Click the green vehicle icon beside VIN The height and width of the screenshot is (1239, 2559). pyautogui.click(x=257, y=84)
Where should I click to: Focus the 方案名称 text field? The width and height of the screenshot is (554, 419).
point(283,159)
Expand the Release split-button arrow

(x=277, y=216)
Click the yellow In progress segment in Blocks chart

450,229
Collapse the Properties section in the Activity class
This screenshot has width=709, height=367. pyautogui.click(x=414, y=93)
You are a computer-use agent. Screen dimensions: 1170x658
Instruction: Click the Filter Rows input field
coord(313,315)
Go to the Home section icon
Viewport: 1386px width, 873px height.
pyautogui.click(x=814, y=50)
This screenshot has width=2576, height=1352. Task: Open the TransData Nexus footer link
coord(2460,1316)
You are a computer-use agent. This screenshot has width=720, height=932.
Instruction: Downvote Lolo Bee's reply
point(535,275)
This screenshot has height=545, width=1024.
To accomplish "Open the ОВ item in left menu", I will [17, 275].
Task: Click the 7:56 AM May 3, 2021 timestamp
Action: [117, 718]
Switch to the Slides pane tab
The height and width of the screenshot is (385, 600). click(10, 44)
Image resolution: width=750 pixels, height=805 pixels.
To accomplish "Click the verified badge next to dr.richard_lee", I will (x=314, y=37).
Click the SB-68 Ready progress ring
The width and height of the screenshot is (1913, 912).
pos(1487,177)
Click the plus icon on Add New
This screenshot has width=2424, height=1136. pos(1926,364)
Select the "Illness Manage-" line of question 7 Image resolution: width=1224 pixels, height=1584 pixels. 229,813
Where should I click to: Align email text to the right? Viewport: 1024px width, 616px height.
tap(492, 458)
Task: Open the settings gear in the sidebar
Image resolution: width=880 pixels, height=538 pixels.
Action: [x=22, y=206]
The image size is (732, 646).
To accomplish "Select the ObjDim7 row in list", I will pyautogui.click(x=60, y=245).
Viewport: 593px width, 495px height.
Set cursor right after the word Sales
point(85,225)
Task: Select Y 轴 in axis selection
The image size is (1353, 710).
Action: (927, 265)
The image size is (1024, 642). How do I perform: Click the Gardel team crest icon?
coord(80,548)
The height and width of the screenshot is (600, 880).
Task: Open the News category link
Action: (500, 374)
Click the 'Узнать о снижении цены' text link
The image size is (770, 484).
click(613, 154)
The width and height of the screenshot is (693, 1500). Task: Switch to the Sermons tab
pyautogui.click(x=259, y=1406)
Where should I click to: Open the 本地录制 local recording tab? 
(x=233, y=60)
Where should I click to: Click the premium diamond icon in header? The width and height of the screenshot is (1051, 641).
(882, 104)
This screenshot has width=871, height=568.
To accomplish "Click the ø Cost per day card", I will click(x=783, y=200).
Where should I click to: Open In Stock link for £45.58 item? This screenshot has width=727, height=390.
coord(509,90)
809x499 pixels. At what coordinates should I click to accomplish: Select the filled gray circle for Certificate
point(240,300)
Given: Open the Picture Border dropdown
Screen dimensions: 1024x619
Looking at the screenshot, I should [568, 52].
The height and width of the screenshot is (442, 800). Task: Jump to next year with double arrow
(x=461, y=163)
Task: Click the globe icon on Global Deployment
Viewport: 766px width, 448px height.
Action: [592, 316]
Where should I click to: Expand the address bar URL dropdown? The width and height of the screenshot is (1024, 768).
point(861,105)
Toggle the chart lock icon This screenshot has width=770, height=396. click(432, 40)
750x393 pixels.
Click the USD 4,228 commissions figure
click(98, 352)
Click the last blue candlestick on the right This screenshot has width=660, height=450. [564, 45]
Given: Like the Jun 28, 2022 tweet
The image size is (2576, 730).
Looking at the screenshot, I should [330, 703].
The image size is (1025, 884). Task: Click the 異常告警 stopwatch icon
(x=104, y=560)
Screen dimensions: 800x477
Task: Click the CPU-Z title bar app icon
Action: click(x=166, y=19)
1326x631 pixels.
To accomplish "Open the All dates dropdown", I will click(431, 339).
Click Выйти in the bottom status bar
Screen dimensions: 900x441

* _What the task requires_
Pick out every row above that contains the word "arrow" and copy each one in full.

* _Written response_
Expand the Release split-button arrow
The height and width of the screenshot is (442, 800). Task: Jump to next year with double arrow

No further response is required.